• [WHAT YOU SHOULD DO]
Below, write out again word for word the items from the line with "Given: Click the" through the end of the items, leaving out the pictures.
start EXTRACTED ENTRIES
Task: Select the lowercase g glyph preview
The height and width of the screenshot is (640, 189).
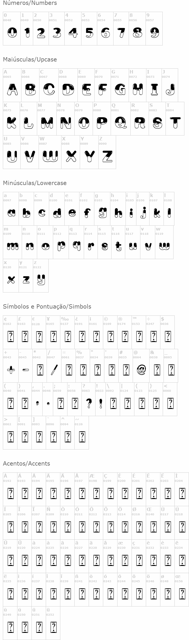Action: point(103,213)
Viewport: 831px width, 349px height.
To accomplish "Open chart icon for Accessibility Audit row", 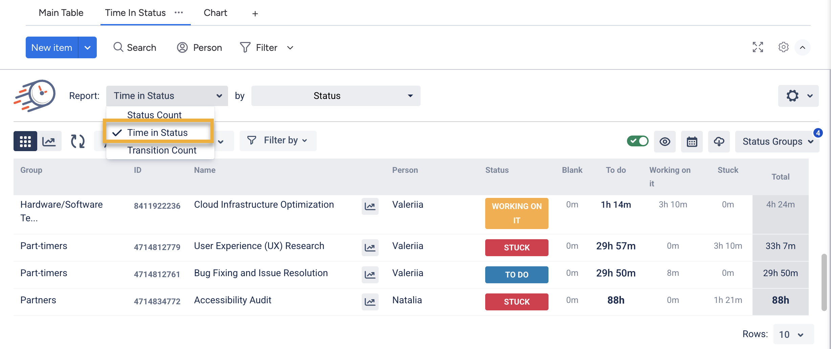I will [x=370, y=302].
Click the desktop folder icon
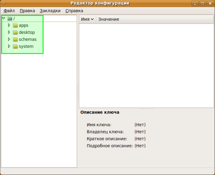Screen dimensions: 215x175 point(15,33)

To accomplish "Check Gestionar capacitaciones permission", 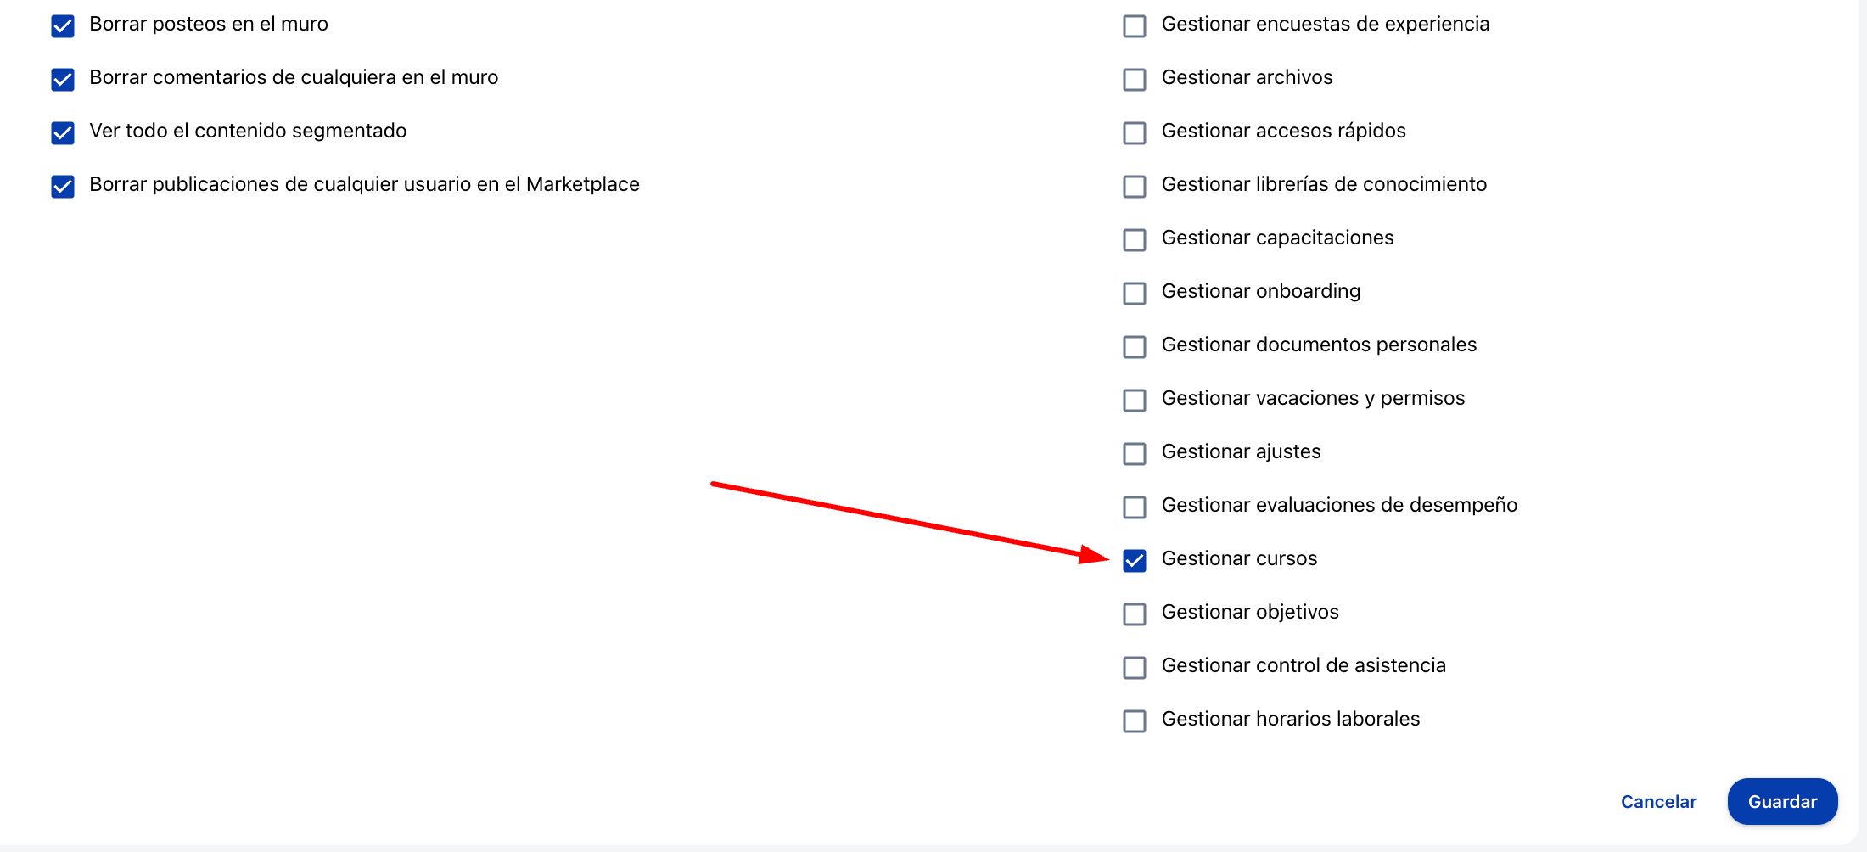I will click(x=1135, y=240).
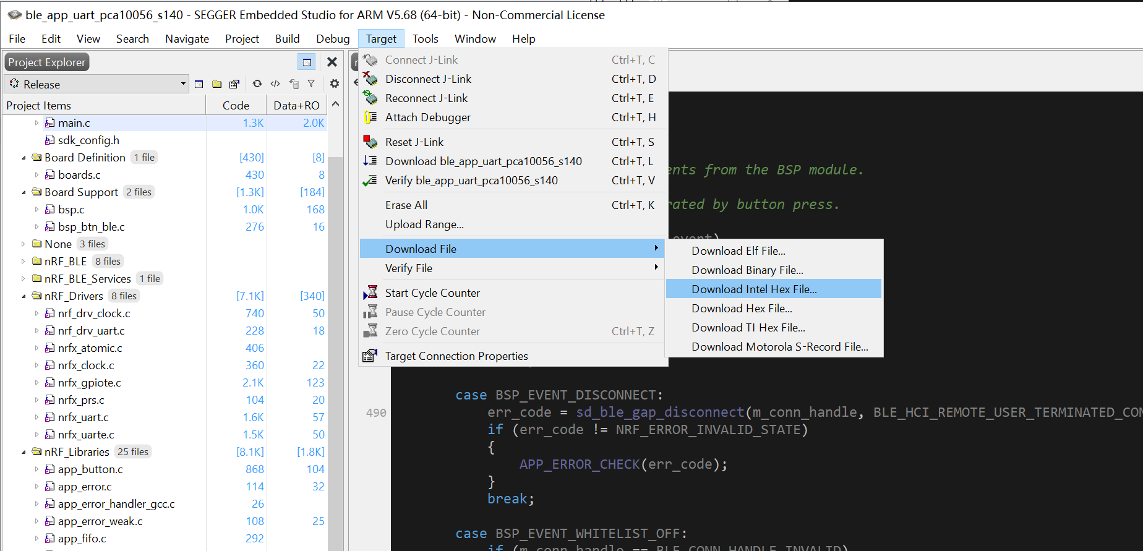Click the small window icon beside Release dropdown
Viewport: 1143px width, 551px height.
199,84
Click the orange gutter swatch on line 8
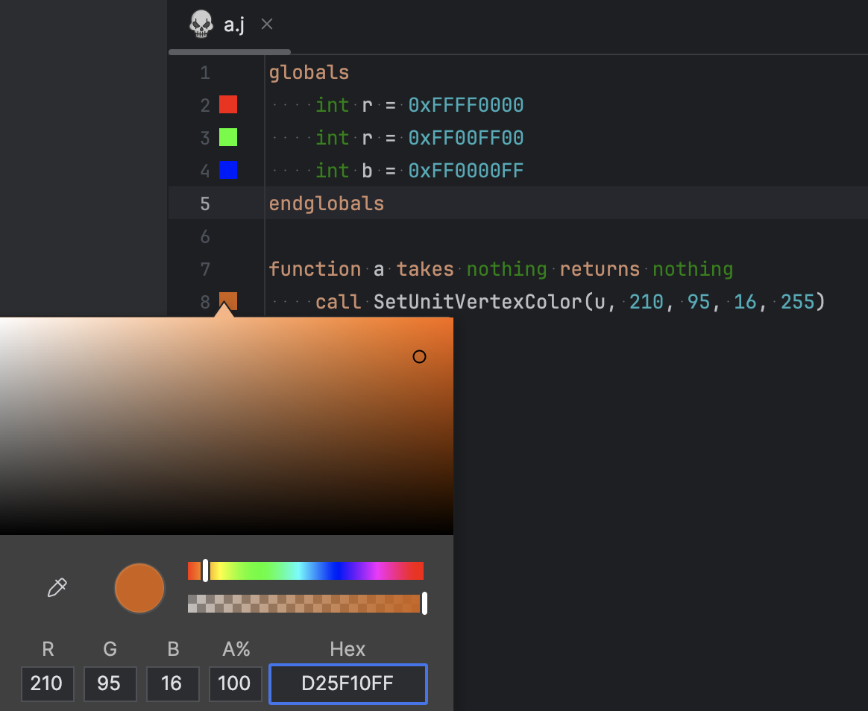 coord(228,301)
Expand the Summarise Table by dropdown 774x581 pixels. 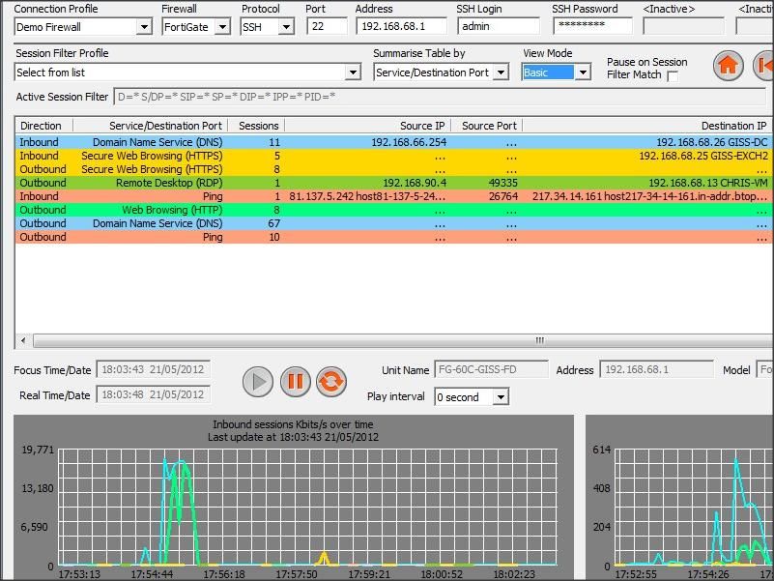coord(501,73)
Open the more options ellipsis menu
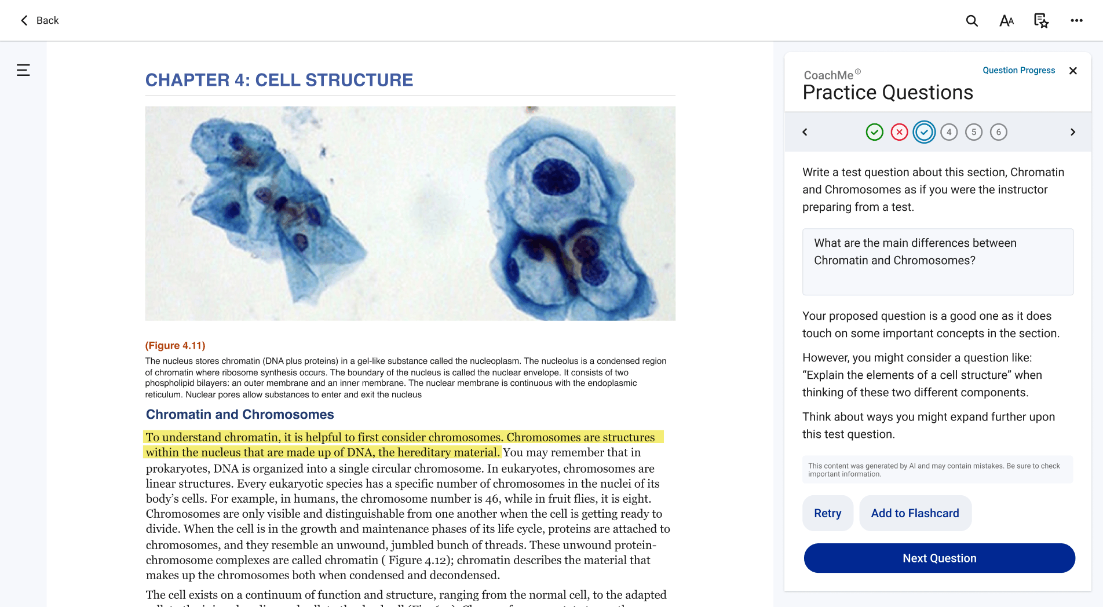1103x607 pixels. 1076,21
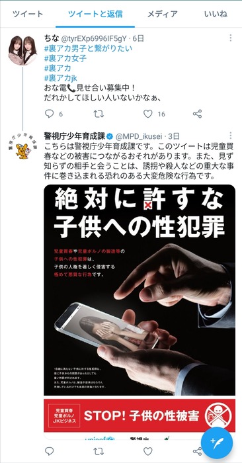Switch to the ツイート tab

(28, 14)
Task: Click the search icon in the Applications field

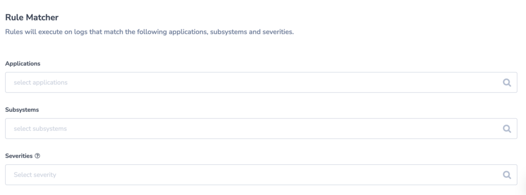Action: [506, 83]
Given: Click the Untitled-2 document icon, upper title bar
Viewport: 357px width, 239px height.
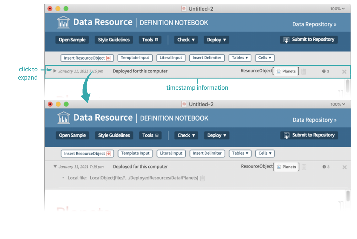Looking at the screenshot, I should 184,9.
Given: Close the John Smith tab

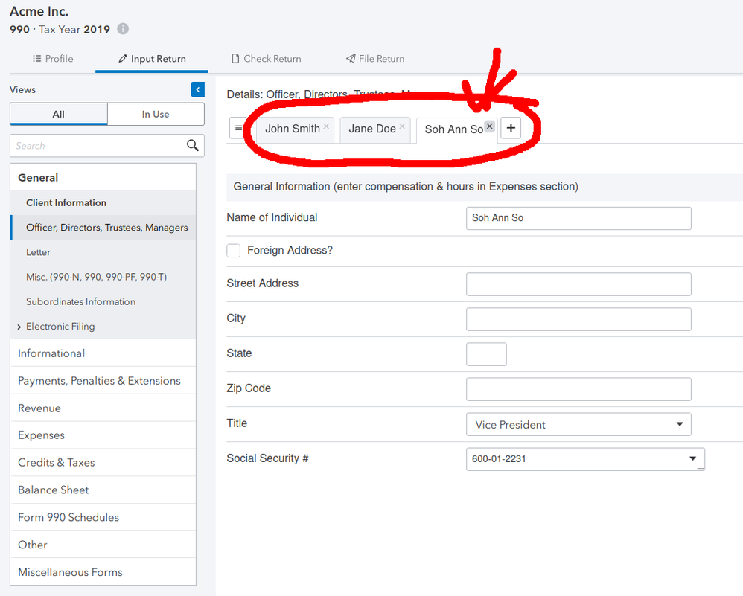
end EXTRACTED ENTRIES
• [OUTPUT OF THE EXERCISE]
Given: Click the Untitled-2 document icon, upper title bar
Viewport: 357px width, 239px height.
Looking at the screenshot, I should 184,9.
Given: Close the John Smith tab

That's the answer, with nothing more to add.